◆ Written instruction ◆
Copy the lines from the first one up to and including the line with "tap(65, 20)", swapping "Forecast" for "Weather" and leaving all else the same. Omit the pictures.

[Text and item location entries]
· · · ·

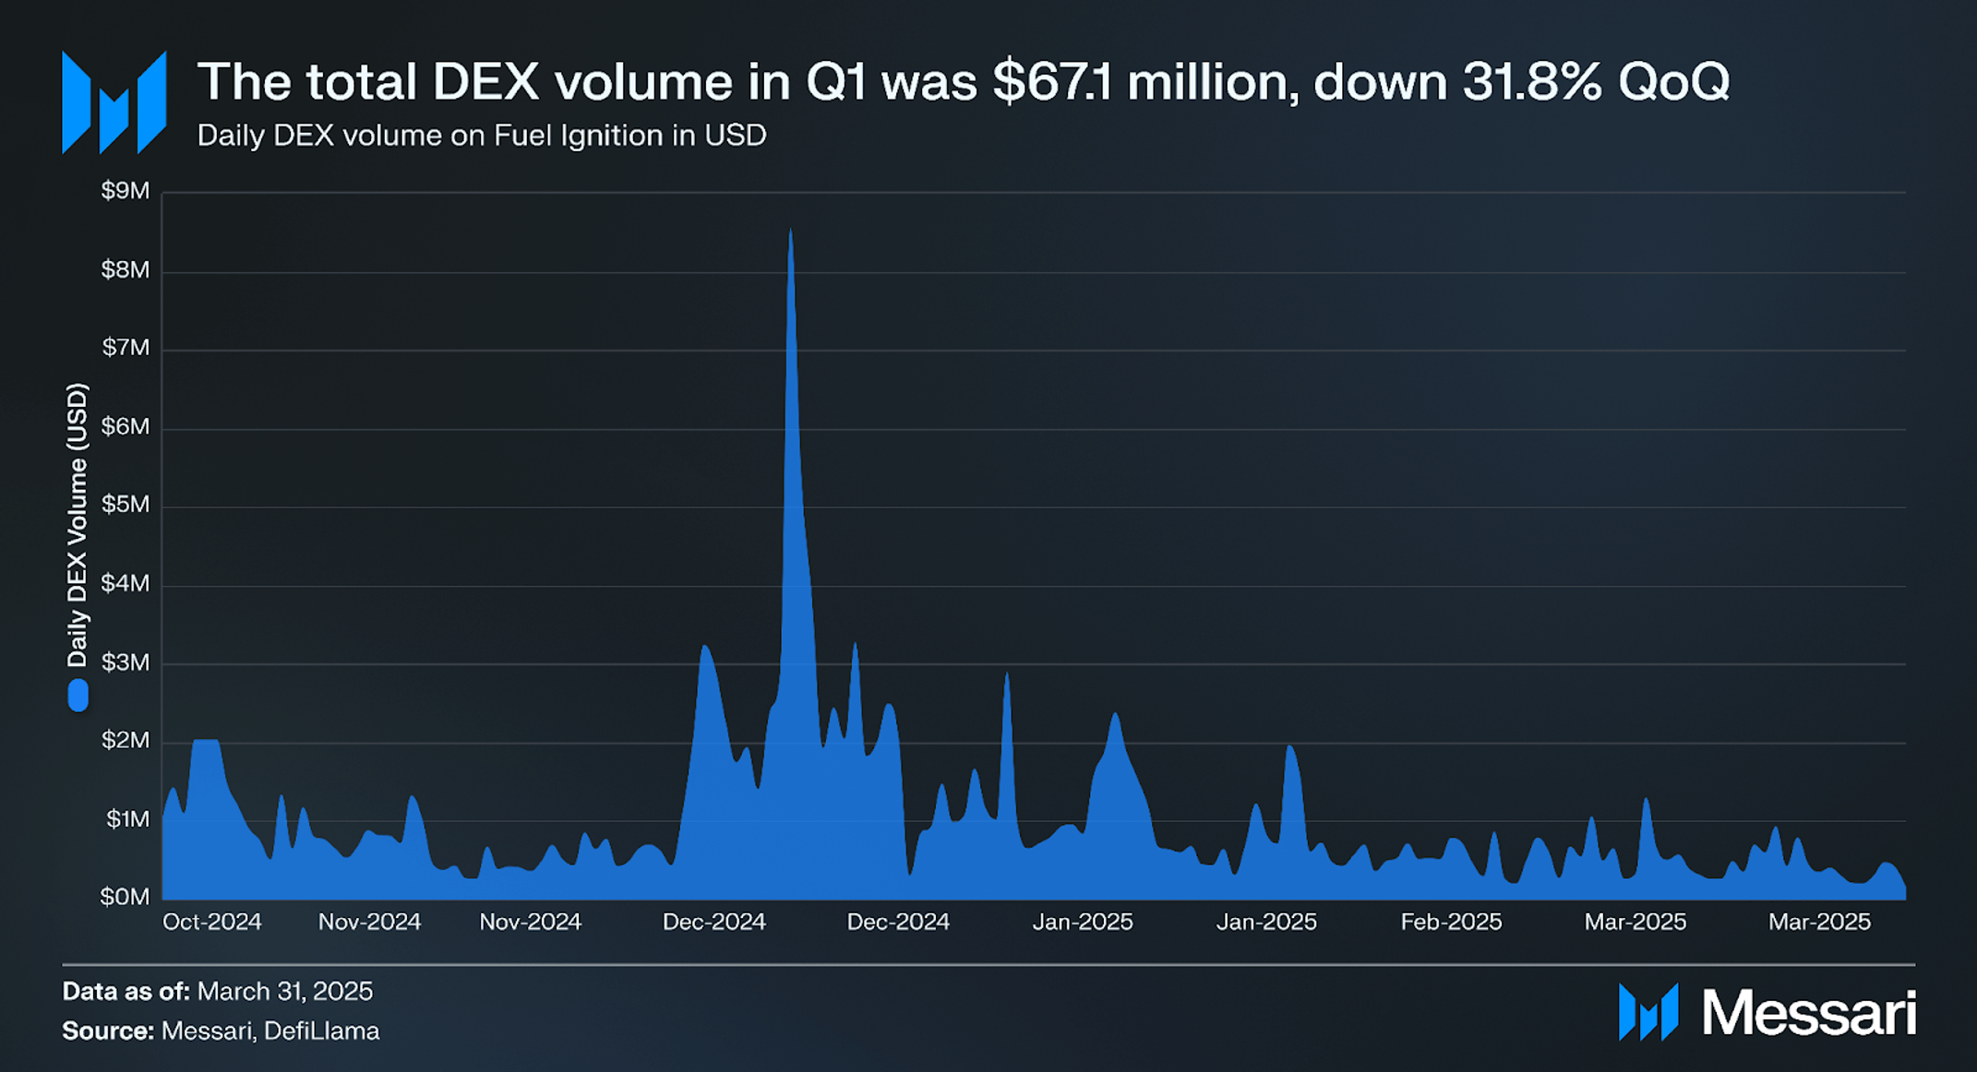Click the tallest peak in the volume chart

(790, 232)
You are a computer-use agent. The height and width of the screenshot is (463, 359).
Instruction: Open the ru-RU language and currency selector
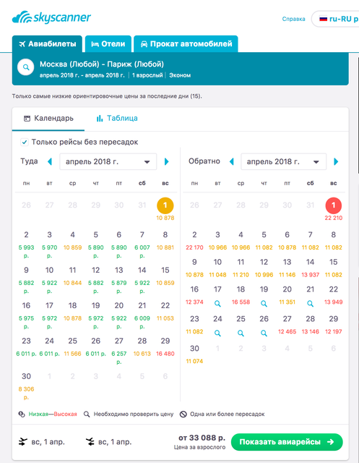335,19
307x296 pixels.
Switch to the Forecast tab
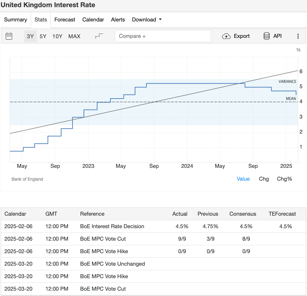tap(65, 20)
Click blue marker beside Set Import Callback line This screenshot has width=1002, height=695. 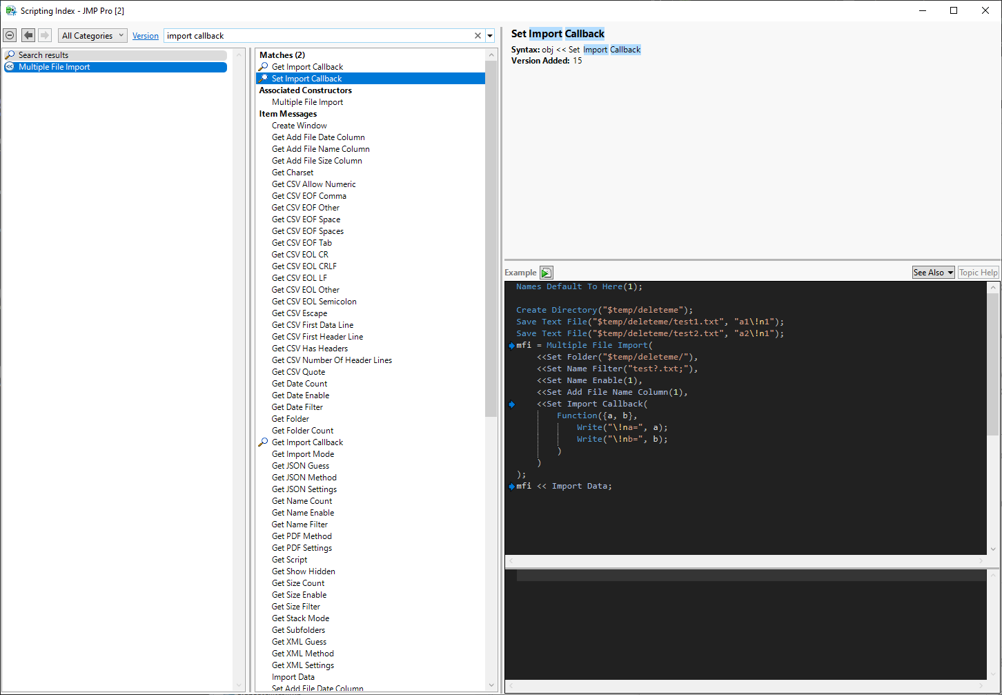(511, 404)
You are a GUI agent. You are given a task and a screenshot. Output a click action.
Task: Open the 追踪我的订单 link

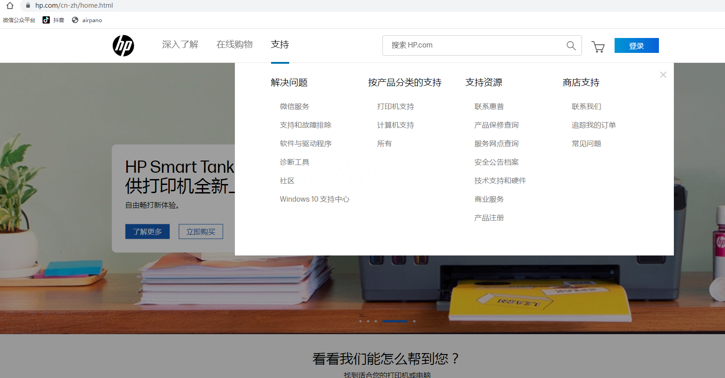(x=594, y=125)
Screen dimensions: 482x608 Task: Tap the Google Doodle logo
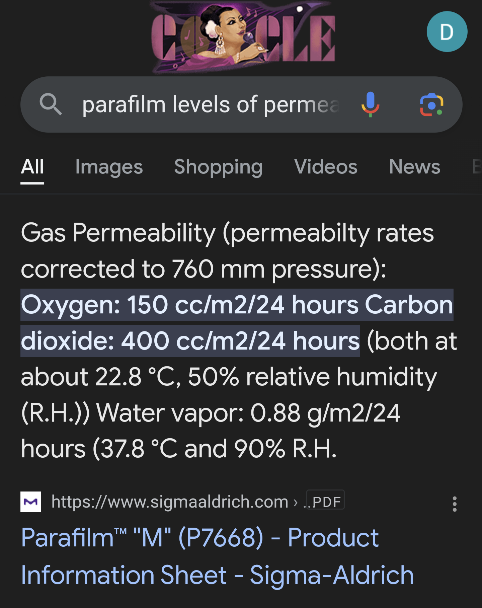pyautogui.click(x=243, y=36)
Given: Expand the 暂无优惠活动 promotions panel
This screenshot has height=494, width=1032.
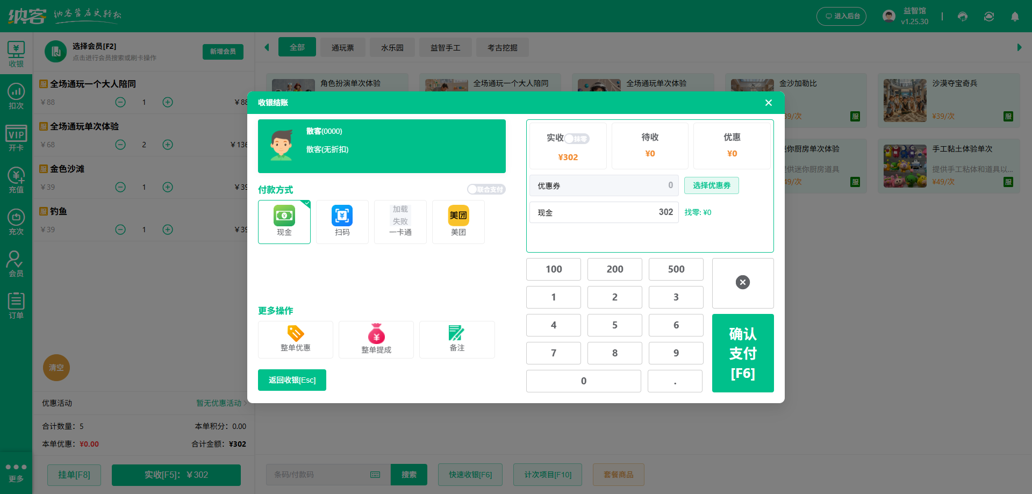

· · · ·

◆ Correct output ◆
Click the tallest peak in the volume chart

(790, 232)
You are a computer-use agent. The height and width of the screenshot is (463, 359).
Instruction: Open the ru-RU language and currency selector
335,19
307x296 pixels.
Switch to the Weather tab
tap(65, 20)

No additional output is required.